Employment is a main element while analyzing the actions of microfinance programs to help the poor. MFI’s also wanted to create opportunities for the poor ones to set up their own businesses by lending them credit. Since the poor largely based on employment , this is an important aspect in which microfinance helps into poverty alleviation. To rely simply on economic growth for decreasing unemployment rates in a country is unrealistic and even with higher employment rates it might not reach the poor or improve their conditions . In order to get people out of poverty a country needs more than economic growth, pro-poor growth is necessary .

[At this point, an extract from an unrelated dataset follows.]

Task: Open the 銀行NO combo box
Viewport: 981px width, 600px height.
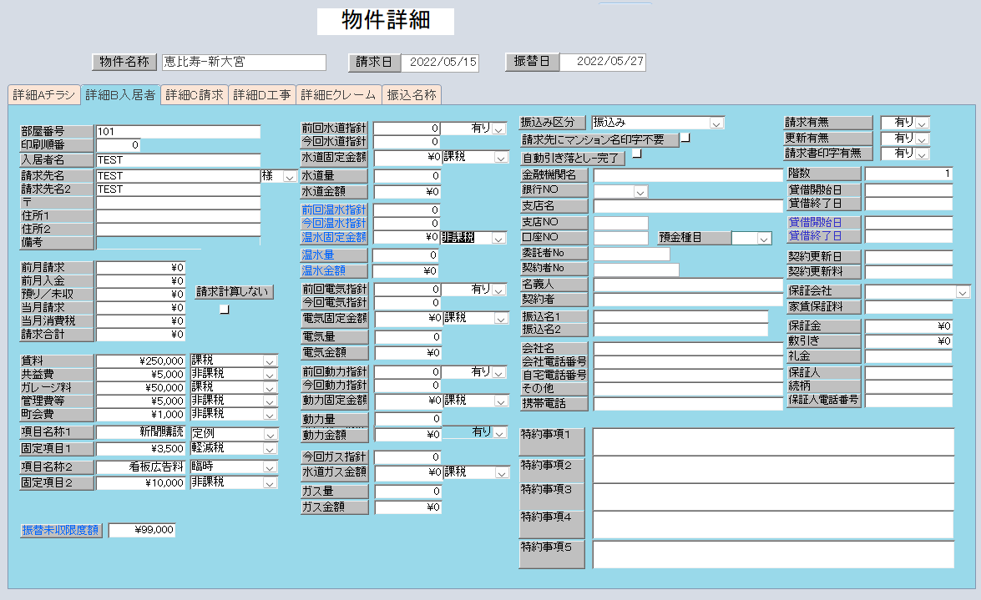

Self-employment is indeed a good approach of microfinance for poverty alleviation but it is too slow for the developing countries. This theory is supported by the International Labor Organization (ILO) and UNDP research , illustrates that employment has an important role in achieving pro-poor growth. The core problem of pro-poor growth in not unemployment it is hectic work carried on low levels of productivity with little financial compensation for the labor.
Context of the study
According to the World Bank Report 1.1 billion people since 1990 got out of the extreme poverty due to micro-financing in which there is a broader range of products to meet the diverse demands of the market.As per Convergences Microfinance Barometer Statistics, the global microfinance landscape has been experiencing a slow-but-steady growth. (Impact of microfinance).In 2016, microfinance institutions reached 132 million low-income clients with a loan portfolio worth US$102 billion. The total number of borrowers in the global microfinance space is estimated to reach 151.2 million in 2018. (Impact of microfinance).In earlier study, 5% of the participants were able to escape poverty annually. In a subsequent study, the corresponding impact was an 8.5% reduction in moderate poverty and an 18% reduction in extreme poverty. Evidence was also found of positive spillovers on non-program participants in the villages. .“Asia is the most developed continent in the world in terms of volume of MFI (Microfinance Institution) activities.” This conclusion, drawn by Lapeneu and Zeller , is based on an analysis of over 1,500 institutions from 85 developing countries. Comparison of MFI’s in Asia with MFI’s in Pacific or Africa shows that Asia accounted for the majority of MFIs, retained the highest volume of savings and credit, and served more members than any other continent.
So it can be clearly seen from the theory that there is a significant impact of microfinance activities on the poverty alleviation as it is not only economically benefiting the individuals by improving the living standard but it also benefiting in social terms and overall the economy of the country is boosting and through which per capita income is increasing.